Later, when he entered his suite and stripped off his shirt, Feeley clucked his tongue. “That’s a fine bruise you have on your chest, Your Grace. How is the other fella?”
Charles grinned. “Has a sore jaw, I imagine.”
In the evening, when Charles passed through the sitting room, vases of delphiniums were the only floral arrangements on display. And when he knocked and entered Nellie’s bedchamber, there was a pleasing lack of red roses.
In her wrapper, Nellie emerged from her boudoir to greet him, her hair a silky waterfall swinging almost to her waist. “How was your day?” She threaded her fingers through the hair at his nape and kissed him.

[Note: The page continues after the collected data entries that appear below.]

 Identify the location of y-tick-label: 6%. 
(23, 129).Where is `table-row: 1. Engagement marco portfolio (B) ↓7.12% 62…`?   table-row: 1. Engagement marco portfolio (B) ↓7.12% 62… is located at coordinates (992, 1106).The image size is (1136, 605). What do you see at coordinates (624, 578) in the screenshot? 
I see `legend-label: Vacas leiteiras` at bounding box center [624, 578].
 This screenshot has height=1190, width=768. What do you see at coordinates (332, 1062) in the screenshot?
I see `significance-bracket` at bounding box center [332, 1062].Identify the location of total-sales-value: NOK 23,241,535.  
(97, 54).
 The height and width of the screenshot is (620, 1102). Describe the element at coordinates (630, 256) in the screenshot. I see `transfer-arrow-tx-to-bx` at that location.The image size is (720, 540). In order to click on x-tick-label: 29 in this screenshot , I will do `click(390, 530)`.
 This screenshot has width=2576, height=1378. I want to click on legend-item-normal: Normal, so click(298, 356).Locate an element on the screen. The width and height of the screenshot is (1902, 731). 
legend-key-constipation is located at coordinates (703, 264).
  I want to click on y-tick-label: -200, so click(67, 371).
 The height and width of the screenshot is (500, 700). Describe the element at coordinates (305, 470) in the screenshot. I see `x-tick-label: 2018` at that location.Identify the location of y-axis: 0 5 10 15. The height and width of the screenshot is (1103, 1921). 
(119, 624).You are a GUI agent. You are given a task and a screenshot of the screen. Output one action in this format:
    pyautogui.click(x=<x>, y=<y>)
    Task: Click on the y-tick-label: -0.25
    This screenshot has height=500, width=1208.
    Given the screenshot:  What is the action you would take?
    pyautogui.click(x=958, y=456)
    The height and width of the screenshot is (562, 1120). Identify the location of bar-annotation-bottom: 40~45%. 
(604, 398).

“Annoying. I missed you.” Charles held her close, his hands sliding over her hips to bring her closer. “What did you do?”
“Marian and I lunched at Grillon’s.”
“How is your sister? Any more helpful advice?”
Nellie raised her eyebrows, a smile lifting her lips. “I’m sure I don’t know what you mean.”
“I have resisted thanking her on several occasions.”
Nellie laughed. “Stop talking nonsense and go. Lilly is about to do my hair.”
His hands moved up into her hair. “Why mess with perfection?” He lowered his head to her locks, breathing in the scent of lavender. His lips traced a path down her neck and made her shiver.
Nellie sighed and wriggled away. “Don’t distract me, Charles.”
He looked amused. “Was I?”
She shook her head at him with a wry smile. “I must dress. We are to dine with Mr. Constable, are we not? He might have a new painting to display.”
“If he does, it will be magnificent. You wish me to buy it?” Charles pulled his pocket watch from his waistcoat. “We dine at eight o’clock. And it is almost seven,” he said pointedly.
Nellie gave him a push. “Then go!”
She undid the ribbons on her wrapper, distracting him with a view of her luscious creamy breasts rising above her corset. Was there time for even a quick moment or two…he hovered considering it, then the urgent correspondence he had to deal with for the mail tomorrow entered his head. Better to do it now rather than later.
“I’ll be in my study.” He pressed his lips onto the soft, perfumed skin of her shoulder, then reluctantly left her.